Enhancing PFAS Degradation through Far-UVC Photolysis Coupled with Electrochemical Oxidation and UV-Advanced Reduction Processes

Per- and polyfluoroalkyl substances (PFAS) represent a significant and persistent threat to water quality worldwide, posing major challenges due to their chemical stability, resistance to conventional treatment methods, and documented health risks. These contaminants, once released, persist in the environment for extended periods and have been detected in drinking water, surface water, groundwater, and even human blood. Conventional remediation techniques, such as granular activated carbon (GAC) adsorption, ion-exchange resins, and reverse osmosis, often struggle with shorter-chain PFAS compounds and merely shift contamination from one medium to another. As climate change intensifies rainfall and extreme weather, PFAS transport through runoff becomes increasingly likely, heightening the need for advanced treatment solutions.

In response to this pressing need, our work investigates an innovative remediation approach employing far-UVC radiation (222 nm) delivered by krypton chloride (KrCl*) excimer lamps. Unlike conventional low-pressure UV (LPUV) systems, which typically emit at 254 nm, or vacuum UV (VUV) systems at 185 nm, far-UVC at 222 nm offers a unique balance of high photon energy and minimal absorption by water. This balance enables deeper penetration into the water matrix and provides the potential for enhanced PFAS photolysis and subsequent defluorination. Preliminary findings indicate that certain PFAS, previously resistant to direct UV photolysis, may be more susceptible under far-UVC irradiation, thereby opening a promising new pathway for their degradation.

While direct photolysis at 222 nm shows considerable promise, integrating far-UVC treatment with electrochemical oxidation (EOP) and UV-advanced reduction processes (UV-ARP) can further enhance PFAS degradation. EOP effectively removes dissolved organic matter (DOM), which often competes with PFAS for reactive species, thus reducing the overall efficiency of PFAS degradation. Meanwhile, UV-ARP generates highly reactive hydrated electrons (e_aq⁻) capable of breaking down PFAS. Although adding sulfide ions is one way to produce e_aq⁻, applying a sufficiently negative potential at a GAC cathode can also generate e_aq⁻ without introducing sulfur species. This approach requires careful consideration of competing hydrogen evolution reactions (HER), which may be thermodynamically unfavorable at a GAC cathode. By combining EOP with in situ e_aq⁻ generation in UV-ARP, PFAS can be more effectively targeted and degraded without adding extra chemicals. This integrated treatment aims to meet or surpass stringent U.S. Environmental Protection Agency (EPA) standards, ultimately facilitating the development of a portable, cost-effective, chemical-free, point-of-use water treatment system. Such a system would be especially valuable for communities experiencing environmental vulnerabilities, such as those in Puerto Rico studied by the PROTECT Center at Northeastern University, where limited infrastructure, contaminated water sources, and heightened susceptibility to adverse health outcomes underscore the urgency for sustainable PFAS remediation solutions.

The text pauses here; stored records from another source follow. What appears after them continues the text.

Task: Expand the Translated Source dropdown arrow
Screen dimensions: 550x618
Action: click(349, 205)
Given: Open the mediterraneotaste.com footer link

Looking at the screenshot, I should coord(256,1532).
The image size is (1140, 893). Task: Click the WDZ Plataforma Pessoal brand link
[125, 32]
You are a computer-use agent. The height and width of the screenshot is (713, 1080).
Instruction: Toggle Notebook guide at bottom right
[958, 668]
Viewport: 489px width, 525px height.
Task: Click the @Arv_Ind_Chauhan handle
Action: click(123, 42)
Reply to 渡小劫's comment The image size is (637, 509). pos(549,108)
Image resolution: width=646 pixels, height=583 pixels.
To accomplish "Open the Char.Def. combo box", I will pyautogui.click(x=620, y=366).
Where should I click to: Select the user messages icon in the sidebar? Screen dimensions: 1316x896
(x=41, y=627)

By advancing the understanding of PFAS photolysis under far-UVC radiation and harnessing the combined power of EOP and UV-ARP, this work endeavors to provide an innovative solution. In doing so, it seeks not only to bridge the gap between laboratory research and practical application but also to enhance the resilience of water treatment systems against emerging contaminants and the challenges posed by a changing climate.